Bit invert function in K&R exercise 2-7

Question

Exercise 2-7 of The C Programming Language:

Write a function invert(x,p,n) that returns x with the n bits that begin at position p inverted (i.e., 1 changed to 0 and vice versa), leaving the others unchanged.

I understood the question like this: I have 182 which is 101(101)10 in binary, the part in parentheses has to be inverted without changing the rest. The return value should be 10101010 then, which is 170 in decimal.

Here is my attempt:

#include <stdio.h>

unsigned int getbits(unsigned int bitfield, int pos, int num);
unsigned int invert(unsigned int bitfield, int pos, int num);

int main(void)
{
    printf("%d\n", invert(182, 4, 3));
    return 0;
}

/* getbits: get num bits from position pos */
unsigned int getbits(unsigned int bitfield, int pos, int num)
{
    return (bitfield >> (pos+1-n)) & ~(~0 << num);
}

/* invert: flip pos-num bits in bitfield */
unsigned int invert(unsigned int bitfield, int pos, int num)
{
    unsigned int mask;
    unsigned int bits = getbits(bitfield,pos,num);

    mask = (bits << (num-1)) | ((~bits << (pos+1)) >> num);

    return bitfield ^ mask;
}

It seems correct (to me), but invert(182, 4, 3) outputs 536870730. getbits() works fine (it's straight from the book). I wrote down what happens in the expression I've assigned to y:

(00000101 << 2) | ((~00000101 << 5) >> 3)    -- 000000101 is the part being flipped: 101(101)10
       00010100 | ((11111010 << 5) >> 3)
       00010100 | (01000000 >> 3)
       00010100 | 00001000
= 00011100

  10110110 (182)
^ 00011100
----------
= 10101010 (170)

Should be correct, but it isn't. I found out this is where it goes wrong: ((~xpn << (p+1)) >> n). I don't see how.

Also, I've no idea how general this code is. My first priority is to just get this case working.

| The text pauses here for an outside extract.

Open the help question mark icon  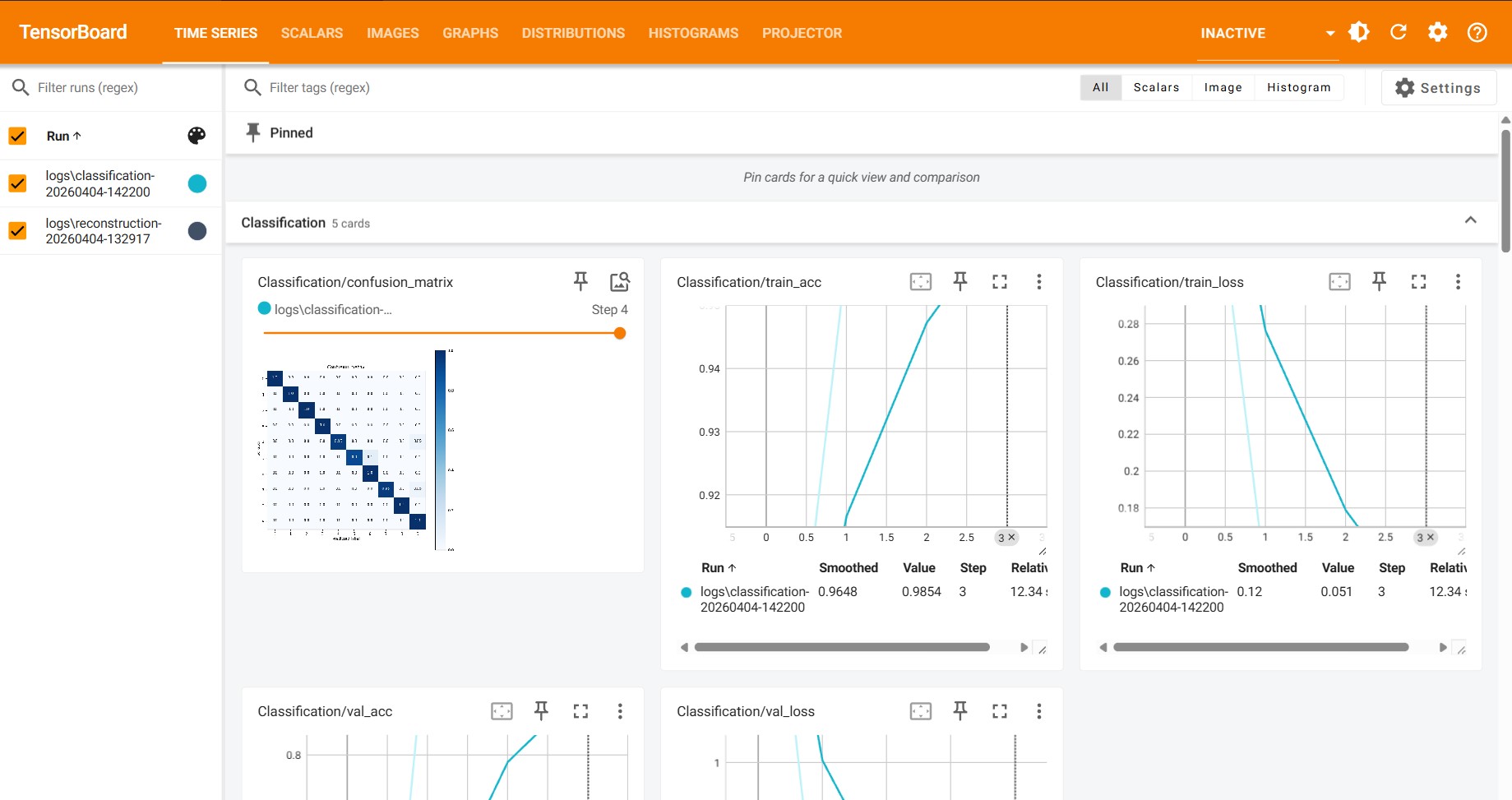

Help in this issue is welcome too.

Answer 1

((1u<<n)-1) is a bit mask with n '1' bits at the RHS. <<p shifts this block of ones p positions to the left. (you should shift with (p-n) instead of p if you want to count from the left).

return val  ^ (((1u<<n)-1) <<p) ;

There still is a problem when p is larger than the wordsize (shifting by more than the wordsize is undefined), but that should be the responsability of the caller ;-)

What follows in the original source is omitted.